++++ DATA LISTING ++++

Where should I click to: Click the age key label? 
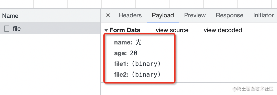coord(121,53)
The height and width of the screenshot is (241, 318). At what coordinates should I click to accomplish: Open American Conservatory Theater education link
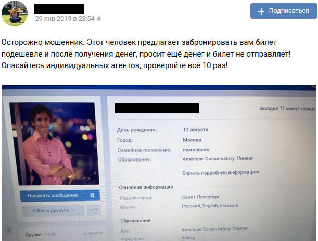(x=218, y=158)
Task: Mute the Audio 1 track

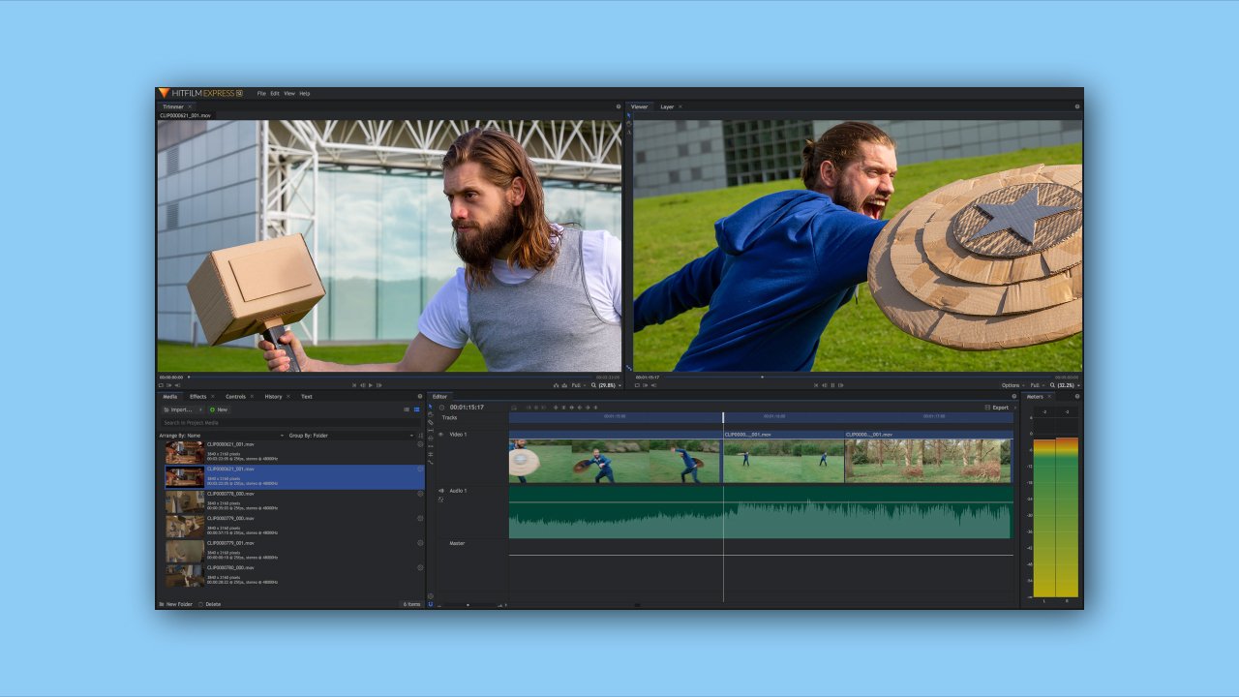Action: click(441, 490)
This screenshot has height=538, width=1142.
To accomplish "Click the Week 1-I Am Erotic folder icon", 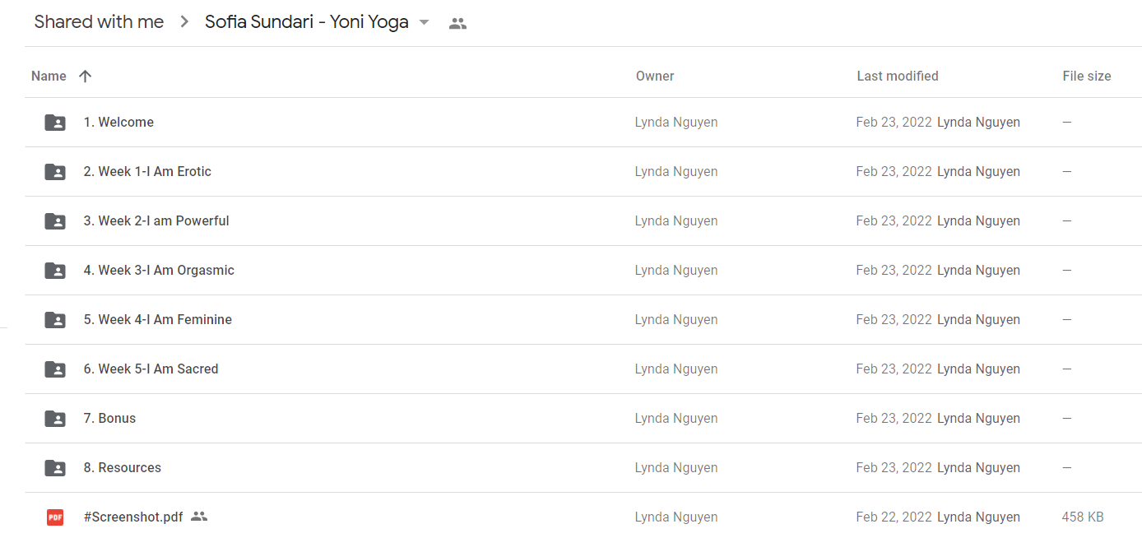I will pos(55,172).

++++

# DIRECTIONS:
All that should be printed is the run of lines above from the one with "The height and" through the one with "This screenshot has height=538, width=1142.", both included, exactly as given, with pictures left out.

# ANSWER TO THIS PROBLEM:
The height and width of the screenshot is (241, 318). At what coordinates should I click to accomplish: Open American Conservatory Theater education link
(x=218, y=158)
Task: Mute the Audio 1 track

Action: click(441, 490)
This screenshot has height=538, width=1142.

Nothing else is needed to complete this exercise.